Thursday, February 12, 2004


Bush, AIDS and evangelicals
...Bumiller describes the various human rights issues that are of particular concern to many American evangelical Christians -- war in the Sudan, AIDS in Africa, sexual trafficking -- and of the commitments they have received from President Bush's White House to work on these issues....

But many of the White House's initiatives on these "human rights issues abroad" suffer from the same someday, somewhere-over-the-rainbow, quality that characterizes President Bush's other domestic proposals. With great fanfare, he commits $15 billion to fight AIDS in Africa, but there's little immediate funding -- only promises that years from now he'll pay off the balance. Just like the tax cuts, the deficit-reduction, prescription drug benefits, the Mars mission ... you name it. It's promises today, big spending someday. And Bush's evangelical supporters are beginning to get suspicious.
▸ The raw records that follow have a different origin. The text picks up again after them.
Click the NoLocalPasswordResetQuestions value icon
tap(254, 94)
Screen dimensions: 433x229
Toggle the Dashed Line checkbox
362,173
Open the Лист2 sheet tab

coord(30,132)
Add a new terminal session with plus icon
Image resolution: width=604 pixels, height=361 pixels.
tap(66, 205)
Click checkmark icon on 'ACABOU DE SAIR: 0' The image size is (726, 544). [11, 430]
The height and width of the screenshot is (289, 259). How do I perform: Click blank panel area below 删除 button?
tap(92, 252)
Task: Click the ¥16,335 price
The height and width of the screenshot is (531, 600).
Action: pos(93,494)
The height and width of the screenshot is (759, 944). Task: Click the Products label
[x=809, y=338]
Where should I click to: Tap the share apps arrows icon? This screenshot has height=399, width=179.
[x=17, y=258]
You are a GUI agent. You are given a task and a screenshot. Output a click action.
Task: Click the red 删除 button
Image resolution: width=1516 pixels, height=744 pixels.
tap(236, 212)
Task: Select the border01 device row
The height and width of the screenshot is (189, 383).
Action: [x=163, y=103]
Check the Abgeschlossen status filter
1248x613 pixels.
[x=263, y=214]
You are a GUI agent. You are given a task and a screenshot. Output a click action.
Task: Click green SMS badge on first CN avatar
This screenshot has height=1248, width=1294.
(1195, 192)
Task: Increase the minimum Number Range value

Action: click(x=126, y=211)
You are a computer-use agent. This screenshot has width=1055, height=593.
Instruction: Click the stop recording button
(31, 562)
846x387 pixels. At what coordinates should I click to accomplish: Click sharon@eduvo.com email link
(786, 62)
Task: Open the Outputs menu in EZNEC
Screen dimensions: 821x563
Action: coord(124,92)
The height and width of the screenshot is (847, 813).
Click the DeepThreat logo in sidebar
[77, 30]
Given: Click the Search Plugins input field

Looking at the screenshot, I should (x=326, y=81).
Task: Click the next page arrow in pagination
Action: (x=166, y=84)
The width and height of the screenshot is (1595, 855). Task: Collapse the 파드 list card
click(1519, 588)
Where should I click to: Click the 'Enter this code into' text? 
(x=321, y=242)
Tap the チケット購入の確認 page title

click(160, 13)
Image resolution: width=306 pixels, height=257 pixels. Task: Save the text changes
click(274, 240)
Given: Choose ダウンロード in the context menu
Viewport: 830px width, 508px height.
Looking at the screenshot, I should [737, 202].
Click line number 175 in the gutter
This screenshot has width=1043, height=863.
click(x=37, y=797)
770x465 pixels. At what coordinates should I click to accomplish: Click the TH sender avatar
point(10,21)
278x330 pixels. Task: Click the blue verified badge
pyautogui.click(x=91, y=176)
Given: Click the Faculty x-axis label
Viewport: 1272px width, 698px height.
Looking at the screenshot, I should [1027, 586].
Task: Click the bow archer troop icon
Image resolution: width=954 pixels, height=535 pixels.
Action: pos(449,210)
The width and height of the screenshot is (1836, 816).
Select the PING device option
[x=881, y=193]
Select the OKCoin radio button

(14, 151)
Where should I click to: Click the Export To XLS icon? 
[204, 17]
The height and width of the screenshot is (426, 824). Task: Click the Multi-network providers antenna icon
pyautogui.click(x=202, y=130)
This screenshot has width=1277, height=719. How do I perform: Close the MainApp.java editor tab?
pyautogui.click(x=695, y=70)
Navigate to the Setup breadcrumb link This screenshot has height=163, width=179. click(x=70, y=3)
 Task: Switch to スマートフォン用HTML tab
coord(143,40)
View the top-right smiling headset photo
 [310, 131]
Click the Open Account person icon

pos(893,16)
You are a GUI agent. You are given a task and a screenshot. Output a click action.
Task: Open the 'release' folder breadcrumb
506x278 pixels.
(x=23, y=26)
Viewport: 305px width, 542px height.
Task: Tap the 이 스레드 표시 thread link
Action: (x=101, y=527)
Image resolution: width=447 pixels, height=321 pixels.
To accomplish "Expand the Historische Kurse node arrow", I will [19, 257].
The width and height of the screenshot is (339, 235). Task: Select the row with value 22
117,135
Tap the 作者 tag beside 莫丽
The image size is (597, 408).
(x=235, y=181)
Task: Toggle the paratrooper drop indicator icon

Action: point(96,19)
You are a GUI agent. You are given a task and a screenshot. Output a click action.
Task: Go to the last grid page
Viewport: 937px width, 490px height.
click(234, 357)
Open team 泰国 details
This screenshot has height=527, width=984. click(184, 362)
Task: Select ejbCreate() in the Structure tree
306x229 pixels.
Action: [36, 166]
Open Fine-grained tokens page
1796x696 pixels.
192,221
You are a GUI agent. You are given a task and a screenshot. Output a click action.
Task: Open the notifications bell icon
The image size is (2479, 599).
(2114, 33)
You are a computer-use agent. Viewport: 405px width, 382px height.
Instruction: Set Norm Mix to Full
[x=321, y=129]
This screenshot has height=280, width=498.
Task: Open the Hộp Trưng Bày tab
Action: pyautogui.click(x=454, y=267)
The Massachusetts Supreme Court has altered President Bush's strategy toward religious conservatives. With support for an anti-gay-marriage constitutional amendment becoming a litmus test for support from the religious right, the president is having to take sides in a high-profile, hot-button debate. Once he does this, he doesn't need the below-the-radar support from those evangelicals who were concerned about things like AIDS in Africa or sexual trafficking. And funding such things is expensive, threatening his support from the small-but-vocal deficit-hawk wing of his own party.

Whether due to this change in strategy, or due to the fact that his initial promises were disingenuous, President Bush is not living up to his commitments on these human rights issues...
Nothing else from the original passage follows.